#### [What this exercise asks]
(a) In the law review introduction on VMG Salsoul, LLC v. Ciccone, which court's decision did the Ninth Circuit acknowledge its ruling ran contrary to?
(b) Using the law review introduction on VMG Salsoul, LLC v. Ciccone, explain why the district court granted summary judgment to Pettibone and Lexor.

#### [Document text]
┌──

Vmg Salsoul, Llc v. Ciccone: the Ninth Circuit Finds That the De Minimis

Publication year2022

51 Creighton L. Rev. 193. VMG SALSOUL, LLC V. CICCONE: THE NINTH CIRCUIT FINDS THAT THE DE MINIMIS

VMG SALSOUL, LLC V. CICCONE: THE NINTH CIRCUIT FINDS THAT THE DE MINIMIS




EXCEPTION IN SOUND RECORDING COPYRIGHT INFRINGEMENT ACTIONS IS IN HARMONY WITH PREVIOUS COPYRIGHT JURISPRUDENCE

I. INTRODUCTION

The Constitution of the United States empowered Congress to give creators exclusive rights in their works of authorship to promote the useful arts.(fn1) In § 106 of the Copyright Act,(fn2) Congress codified the exclusive rights that a copyright afforded to the creators of books, music, and other works of authorship.(fn3) Section 114 of the Copyright Act sets out limitations to the exclusive rights a creator has in a sound recording.(fn4) While copyrights have different limitations and qualifications from other works of authorship, some courts and commenters have differed on whether sound recording copyright infringement cases are subject to the de minimis copying exception.(fn5)

In VMG Salsoul, LLC v. Ciccone,(fn6) the United States Court of Appeals for the Ninth Circuit found that the de minimis exception applied in a sound recording infringement action.(fn7) In VMG, a portion of the song Ohh I Love It (Love Break), was sampled in the recording of the hit dance song Vogue.(fn8) The owners of the Love Break sound recording copyright brought a copyright infringement action against the creators of Vogue.(fn9) The United States District Court for the Central District of California granted the defendants Pettibone and Lexor's, motion for summary judgment reasoning that the sampling of Love Break was de minimis and, therefore, not actionable.(fn10) The Ninth Circuit acknowledged that its decision ran contrary to a decision of the United States Court of Appeals for the Sixth Circuit, but affirmed the ruling of the lower court that found that the de minimis exception did, in fact, apply to sound recordings.(fn11)

└──

#### [Supplied information]

┌──

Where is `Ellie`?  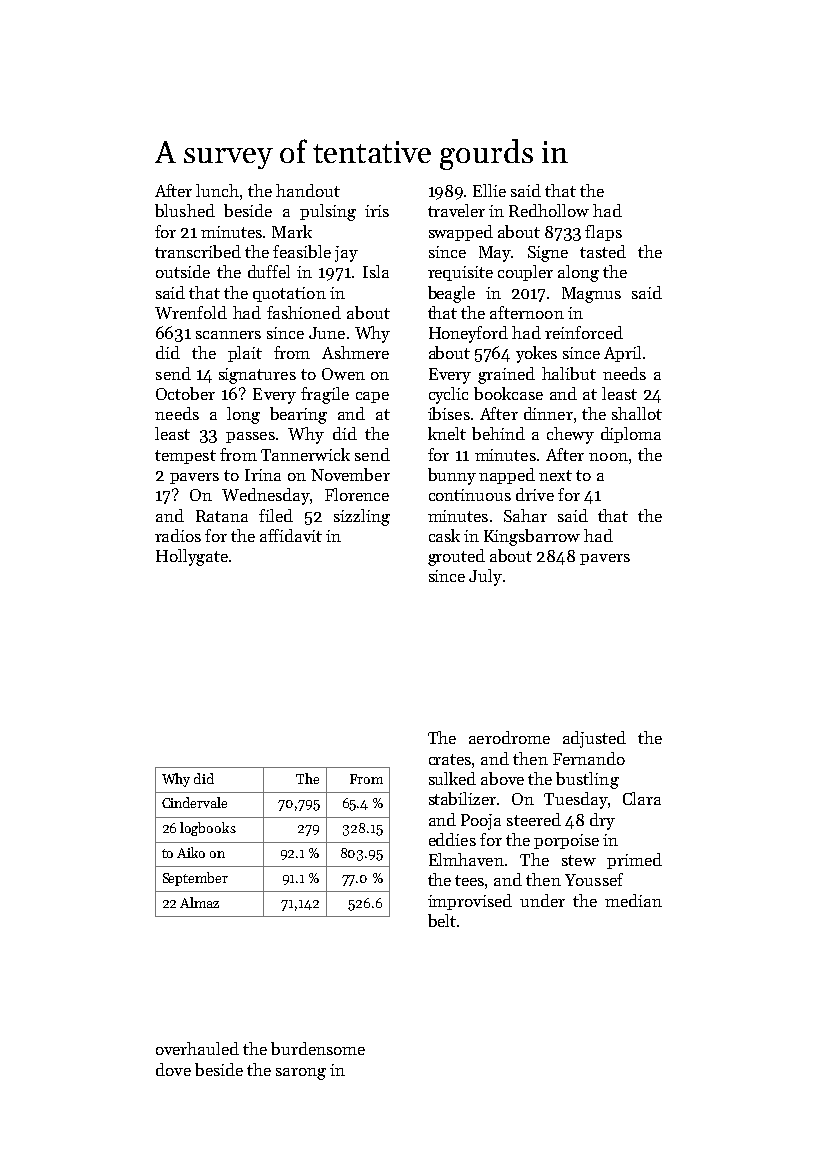 Ellie is located at coordinates (489, 190).
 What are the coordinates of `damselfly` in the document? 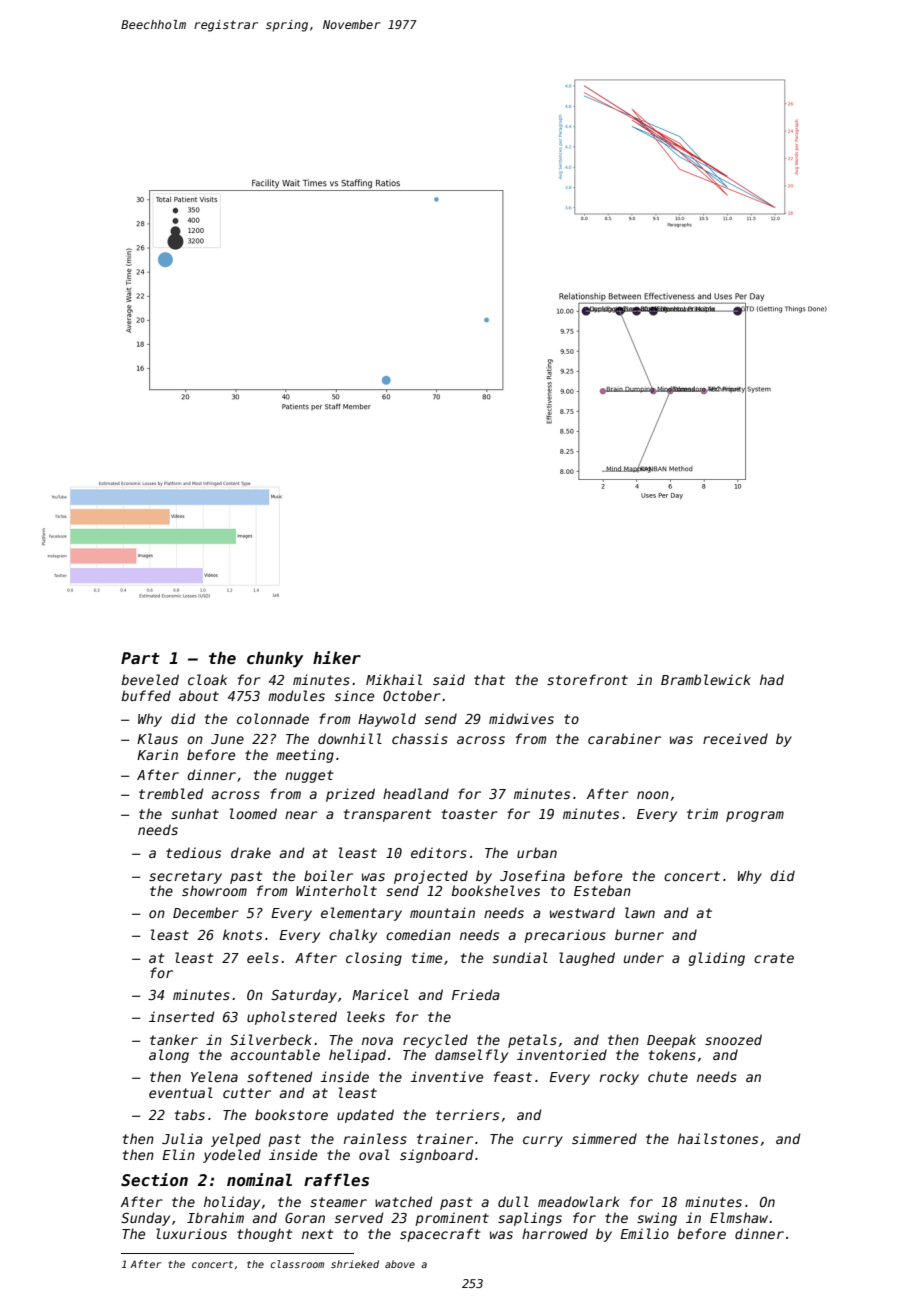 It's located at (471, 1056).
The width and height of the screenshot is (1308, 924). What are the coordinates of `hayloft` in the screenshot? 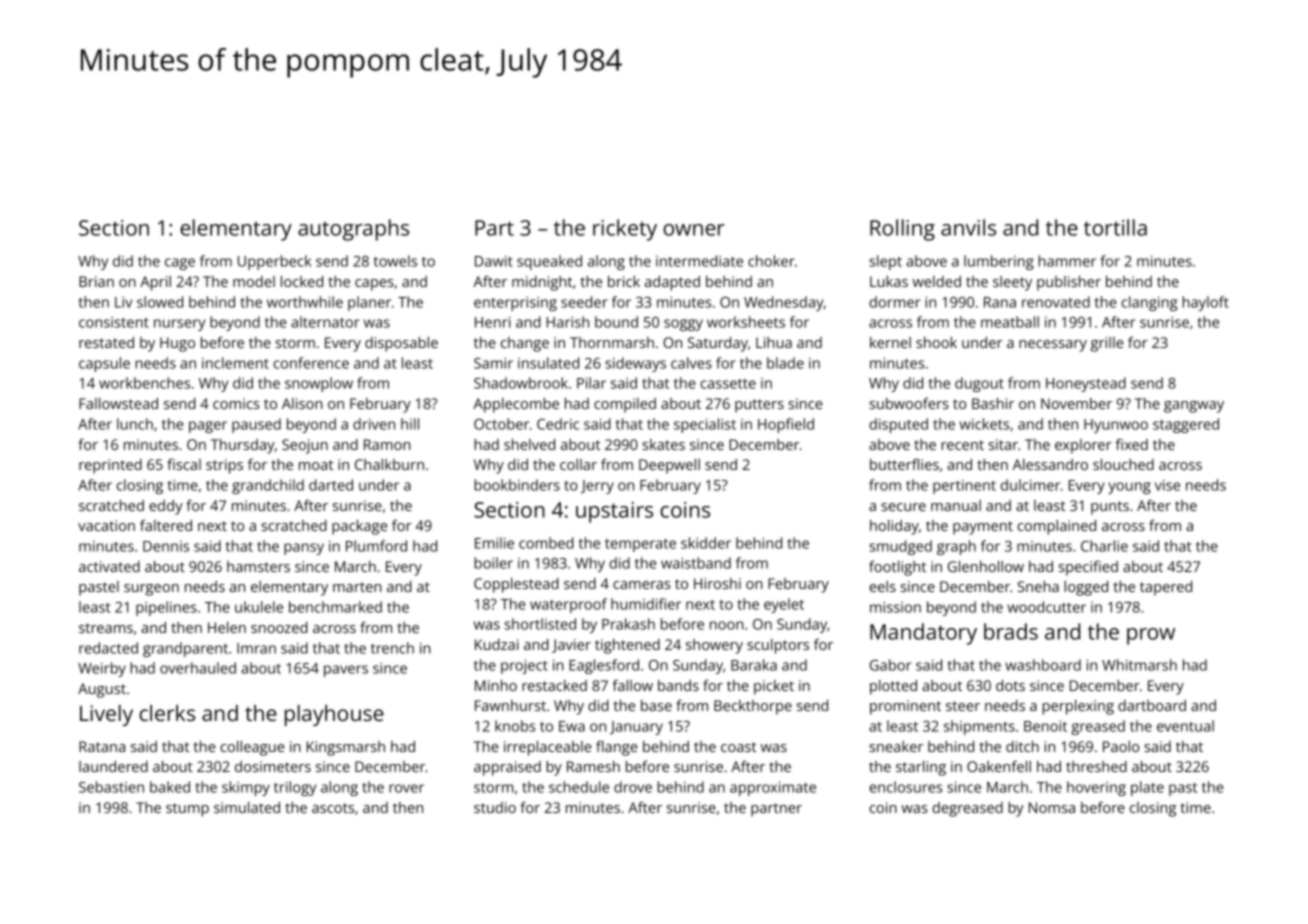 It's located at (1206, 303).
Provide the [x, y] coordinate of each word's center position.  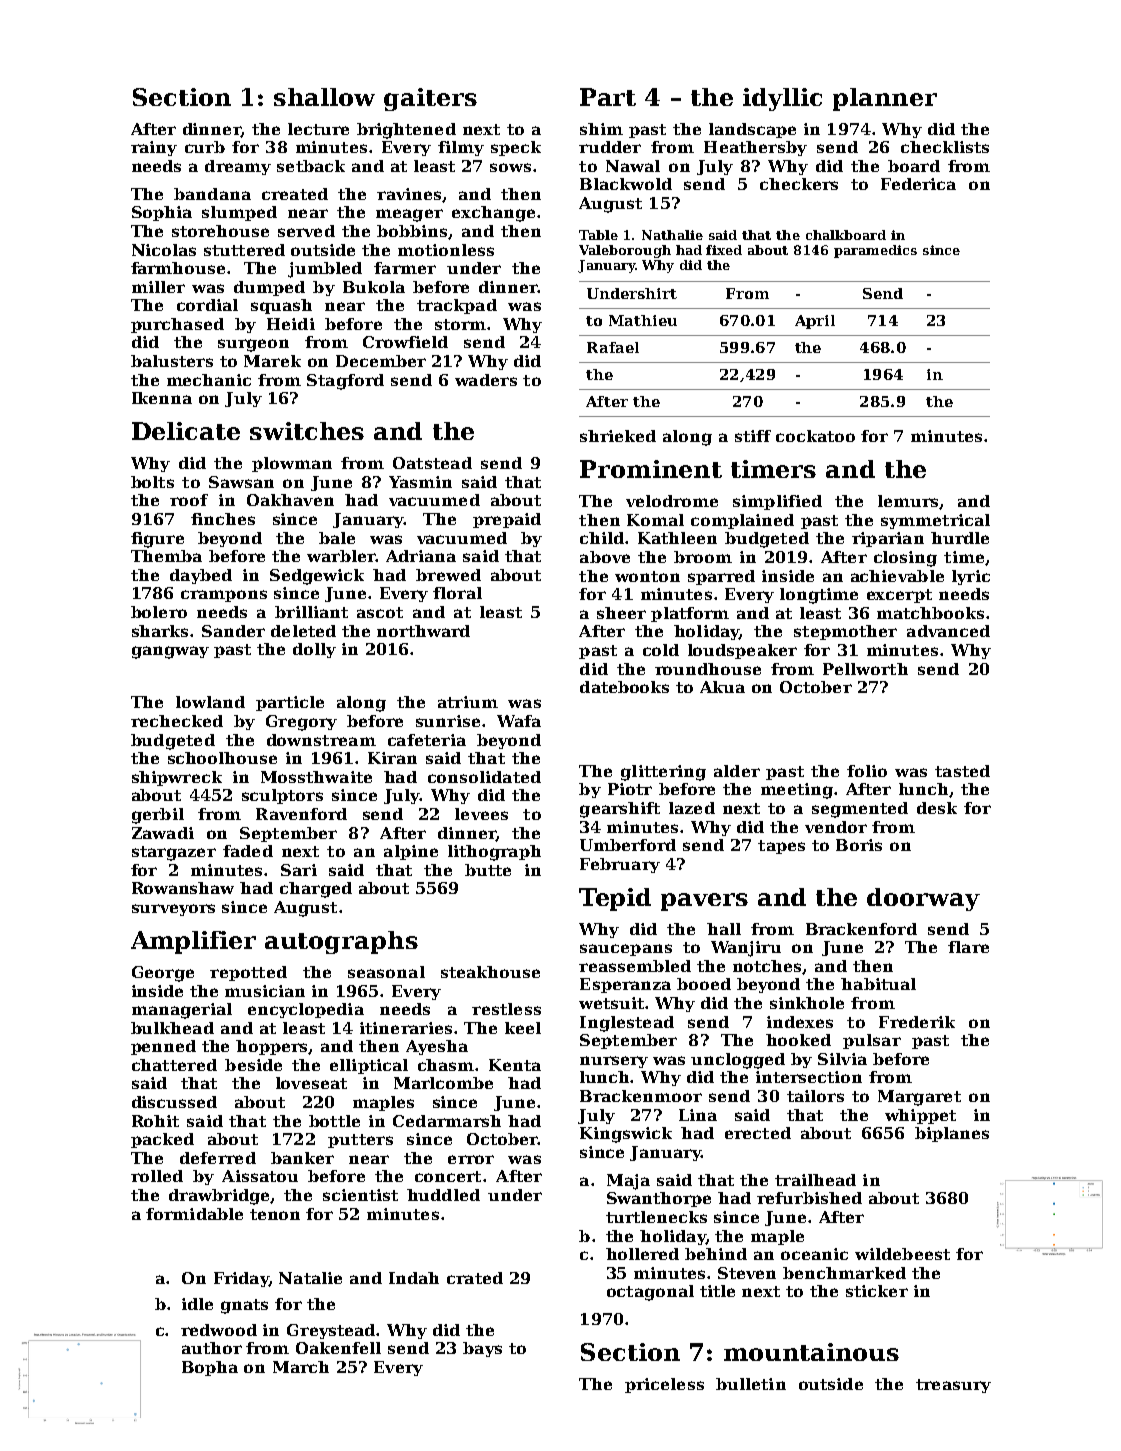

└──

#### [Answers by task]
(a) The United States Court of Appeals for the Sixth Circuit.

(b) The district court reasoned that the sampling of Love Break in Vogue was de minimis. Because the copying was de minimis, it was not actionable.